(Collected data entries)

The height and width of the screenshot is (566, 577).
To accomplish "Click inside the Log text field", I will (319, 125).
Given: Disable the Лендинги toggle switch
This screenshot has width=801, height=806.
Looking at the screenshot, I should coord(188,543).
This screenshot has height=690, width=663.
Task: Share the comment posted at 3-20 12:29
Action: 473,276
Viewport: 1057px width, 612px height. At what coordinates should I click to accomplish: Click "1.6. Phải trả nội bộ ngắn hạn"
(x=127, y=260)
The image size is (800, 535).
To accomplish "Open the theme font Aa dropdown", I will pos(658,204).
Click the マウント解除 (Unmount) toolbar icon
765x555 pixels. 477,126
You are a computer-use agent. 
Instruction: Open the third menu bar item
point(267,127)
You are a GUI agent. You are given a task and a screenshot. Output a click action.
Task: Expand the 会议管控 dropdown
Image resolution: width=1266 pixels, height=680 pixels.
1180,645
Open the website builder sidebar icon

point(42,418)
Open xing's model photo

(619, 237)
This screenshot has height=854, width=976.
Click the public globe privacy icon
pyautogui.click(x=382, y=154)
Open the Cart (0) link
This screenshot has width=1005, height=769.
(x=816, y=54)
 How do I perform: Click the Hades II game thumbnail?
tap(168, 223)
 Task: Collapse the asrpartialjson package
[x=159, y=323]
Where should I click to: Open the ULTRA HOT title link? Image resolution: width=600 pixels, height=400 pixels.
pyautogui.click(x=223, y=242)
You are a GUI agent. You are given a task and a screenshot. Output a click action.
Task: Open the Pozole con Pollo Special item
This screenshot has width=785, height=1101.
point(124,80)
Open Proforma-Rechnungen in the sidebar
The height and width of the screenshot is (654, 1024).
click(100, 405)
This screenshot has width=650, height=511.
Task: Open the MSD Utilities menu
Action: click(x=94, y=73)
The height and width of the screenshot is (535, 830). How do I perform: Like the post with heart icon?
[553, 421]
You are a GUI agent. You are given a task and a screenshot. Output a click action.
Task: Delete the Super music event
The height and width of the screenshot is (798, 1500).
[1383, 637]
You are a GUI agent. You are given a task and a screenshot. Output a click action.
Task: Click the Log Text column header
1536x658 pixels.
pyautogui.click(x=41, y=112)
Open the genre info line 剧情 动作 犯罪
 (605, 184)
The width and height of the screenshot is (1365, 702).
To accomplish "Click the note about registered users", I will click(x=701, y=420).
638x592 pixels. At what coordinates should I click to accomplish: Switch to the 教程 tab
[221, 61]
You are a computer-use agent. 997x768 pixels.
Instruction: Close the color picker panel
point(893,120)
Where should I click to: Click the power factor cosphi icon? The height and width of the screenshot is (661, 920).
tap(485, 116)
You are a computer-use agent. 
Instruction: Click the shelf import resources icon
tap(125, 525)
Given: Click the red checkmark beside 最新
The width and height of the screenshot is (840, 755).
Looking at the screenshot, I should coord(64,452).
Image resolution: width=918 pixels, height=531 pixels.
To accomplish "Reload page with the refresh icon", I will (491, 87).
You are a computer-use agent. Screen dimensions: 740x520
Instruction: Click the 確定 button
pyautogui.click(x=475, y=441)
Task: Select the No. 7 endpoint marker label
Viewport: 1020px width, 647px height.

▶ [Goal of the exercise]:
Wherever the string "computer" appears in the records above, copy the line it sits in.

▶ [Answer to the problem]:
You are a computer-use agent. 
You are a computer-use agent. 997x768 pixels.
You are a computer-use agent. 
You are a computer-use agent. Screen dimensions: 740x520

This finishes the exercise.